A alíquota de contribuição merece destaque. Segundo o projeto, o servidor definirá a sua alíquota, cabendo ao participante aporte igual, limitado ao percentual de 7,5% (sete e meio por cento) sobre a base de contribuição (valor da remuneração que exceder ao limite do RGPS). Fixou-se um limite máximo para os aportes dos patrocinadores, uma vez que caberá ao participante a definição da alíquota de contribuição. Dessa forma, o participante poderá definir contribuição inferior ao percentual máximo de contribuição do patrocinador (7,5% — sete e meio por cento). Contudo, isso não é recomendado, pois pode representar perda de ganho ao optante que estará abrindo mão de parte da contribuição obrigatória do patrocinador, sem contar com os dividendos decorrentes dos investimentos de sua reserva individualizada.

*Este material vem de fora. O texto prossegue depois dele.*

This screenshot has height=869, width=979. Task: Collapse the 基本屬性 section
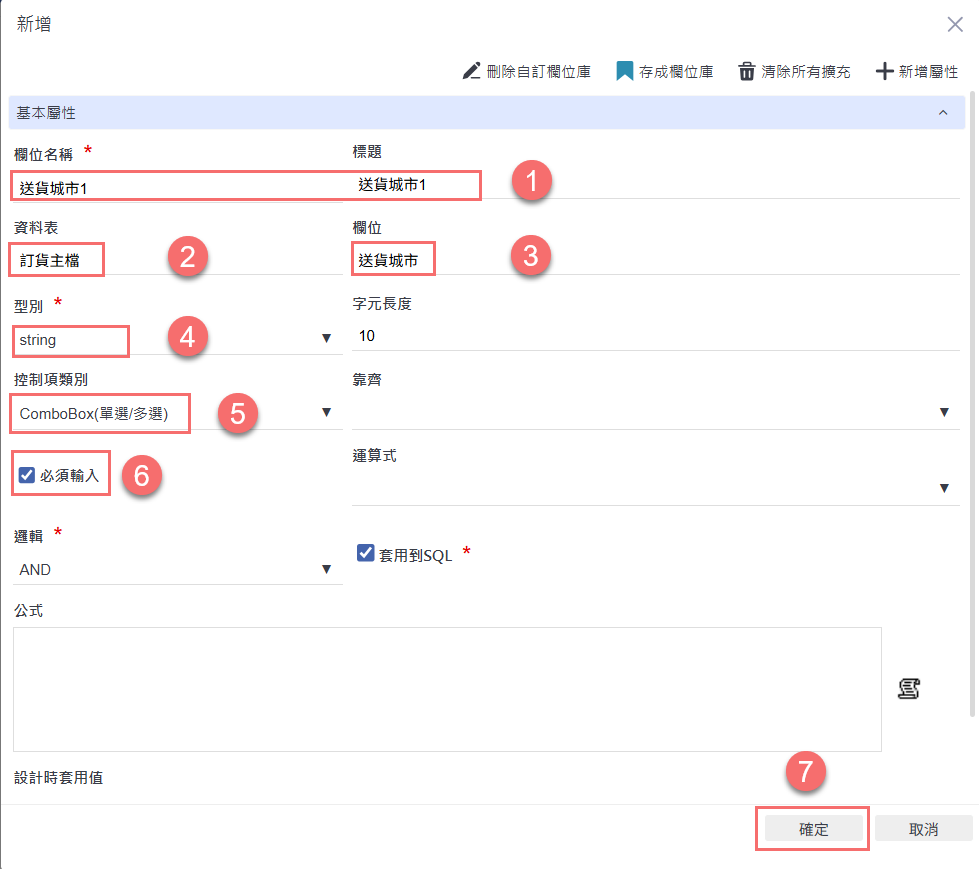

Impossibilidade de derrogação da Lei Complementar 108/2001

A tentativa do PL 1.992/2007 em derrogar a LC 109/01 não encontra fundamento no ordenamento jurídico pátrio, haja vista tratarem-se de diplomas legais de diferentes níveis hierárquicos. O STF já se dedicou ao exame das possíveis relações hierárquicas entre lei complementar e ordinária, concluindo que os problemas de incompatibilidade não se solucionam no nível hierárquico, mas, sim, sob o prisma do quorum qualificado constitucionalmente exigido para a aprovação de lei complementar.

O Supremo assentou o entendimento de que são complementares apenas as normas que veiculam matéria reservada pela Constituição à lei complementar. As demais normas são materialmente ordinárias, ainda que tenham sido aprovadas por quorum qualificado, reservado à lei complementar. Logo, se uma norma é formalmente complementar, mas materialmente ordinária, ela pode ser alterada ou derrogada por lei ordinária.

Em síntese, o quorum em si não tem o condão de transmutar a natureza jurídica da norma de ordinária para complementar, natureza jurídica que será definida pela matéria veiculada no diploma legal. No tocante à lei Complementar 109/01, verifica-se que ela é lei complementar em ambas as dimensões, formal e material.

Logo, apenas outra lei complementar poderá afastar a aplicação da Lei Complementar 109/2001. Assim, as disposições do PL 1.992/2007, convertidas em lei, que contrariem a LC 109/2001 são automaticamente inaplicáveis.

Conclusão

Todo esse debate vem no bojo de uma nova visão sobre o papel do Estado e o seu esgotamento, haja vista a impossibilidade de sua atuação eficiente em diversas áreas vocacionadas para um perfil mais ágil e dinâmico de atuação. Na verdade, trata-se de uma re-visão das relações entre o público e o privado, a partir da qual o Estado atuaria apenas subsidiariamente, deixando à iniciativa privada o protagonismo na condução e desenvolvimento de determinadas atividades. A previdência complementar do servidor público, ancorada no sólido sistema de previdência complementar brasileiro, insere-se em todo um contexto de relativo esgotamento estatal, especificamente no que condiz com a necessidade da introdução de um pilar privado na previdência do servidor, em uma aproximação e convergência dos regimes geral e próprio. Agora precisamos aguardar o final da tramitação do projeto e a materialização do Fundo de Pensão dos Servidores Públicos, proposta que remonta à EC 20/98.